Has France's Charlie Hebdo's legacy gone sour?
Last January, gunmen stormed the offices of French satirical newspaper Charlie Hebdo, and shot 12 people dead. Another five were killed in a related attack on a Jewish supermarket elsewhere in Paris.
The shootings prompted an outpouring of sympathy and solidarity with Charlie Hebdo, and a flood of financial support, but nine months on has that legacy begun to sour?
It was, as much as anything, a story of survival; of the bravery and friendship highlighted by the horrific attack.
Survivors spoke of the close ties between staff members. A few days after her colleagues had died, reporter Zineb el-Rhazoui told me those left behind had "wanted to meet, wanted to touch each other". Creating the next issue of the paper was a way of honouring the bonds they felt as a team, she said.
Nine months on, the focus has switched to infighting and resignations at Charlie Hebdo. It was like watching a football team in transfer season, said one French journalist.
Over the past few weeks, the paper's senior cartoonist, Luz - the man who designed that famous green cover of the first edition after the attacks - has announced his resignation. And columnist Patrick Pelloux has announced he will leave by the end of the year.
"Charlie Hebdo died on 7 January, and part of us died with the victims," Mr Pelloux told me.
"We had to go on, to show our courage. But being strong is also about being able to turn a page and letting others take on the fight. Charlie Hebdo is dead. Today there is a new Charlie Hebdo - one that has become a world symbol of free speech and good journalism."
Shortly after the attacks, more than a million people marched through the streets of Paris to show solidarity with Charlie Hebdo.
Almost overnight, the paper and its staff became a worldwide symbol for free speech. And that is a lot of pressure for anyone, says Laurent Joffrin, editor of France's Liberation newspaper.
"A working-class hero is a hard thing to be, and a freedom of speech hero is a hard thing to be," he says. "They were not trained to become that - they were trained to do drawings in their small paper."
For most of the next nine months, Charlie Hebdo's small team of staff worked out of the offices of the French newspaper Liberation.
Now they have just moved to a new permanent home. But Mr Joffrin says the continued security risk still weighs heavy on every member of staff.
"The threat against them is very high," he told me.
"Every Islamist in the world dreams of killing one of those guys. And so they have to live in their apartments with their curtains closed because they're afraid of snipers. They live in the dark. And it's probably going to last the rest of their lives. It shows that those who go on are especially courageous."
Mr Joffrin says the paper has not changed its values as a result of the attack.
But others disagree. Both Luz and the paper's new director, Riss, have said they are not drawing the Prophet Mohammed any more.
Reporter Zineb el-Rhazoui says she is worried that security fears are prompting a change of editorial direction.

> _Aim A_
In the article about Charlie Hebdo, where did the paper's staff work for most of the nine months after the attack?

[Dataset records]
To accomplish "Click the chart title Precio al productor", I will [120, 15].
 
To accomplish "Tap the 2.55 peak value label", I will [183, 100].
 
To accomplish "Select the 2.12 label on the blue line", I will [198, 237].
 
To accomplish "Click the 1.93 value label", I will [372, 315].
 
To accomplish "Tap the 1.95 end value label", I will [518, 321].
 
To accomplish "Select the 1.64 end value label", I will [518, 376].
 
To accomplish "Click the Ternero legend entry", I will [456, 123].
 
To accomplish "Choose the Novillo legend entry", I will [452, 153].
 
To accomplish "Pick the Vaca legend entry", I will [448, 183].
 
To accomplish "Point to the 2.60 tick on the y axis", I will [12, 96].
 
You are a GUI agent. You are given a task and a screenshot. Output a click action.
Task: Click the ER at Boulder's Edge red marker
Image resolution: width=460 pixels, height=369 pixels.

> _Aim B_
Rewrite the listing from its first line through the line containing "will [518, 321].", inclusive, swapping "label" for "marker" and keeping everything else as it is. Return only those lines.

> _Full solution A_
They worked out of the offices of the French newspaper Liberation.

> _Full solution B_
To accomplish "Click the chart title Precio al productor", I will [120, 15].
 
To accomplish "Tap the 2.55 peak value marker", I will [183, 100].
 
To accomplish "Select the 2.12 marker on the blue line", I will [198, 237].
 
To accomplish "Click the 1.93 value marker", I will [372, 315].
 
To accomplish "Tap the 1.95 end value marker", I will [518, 321].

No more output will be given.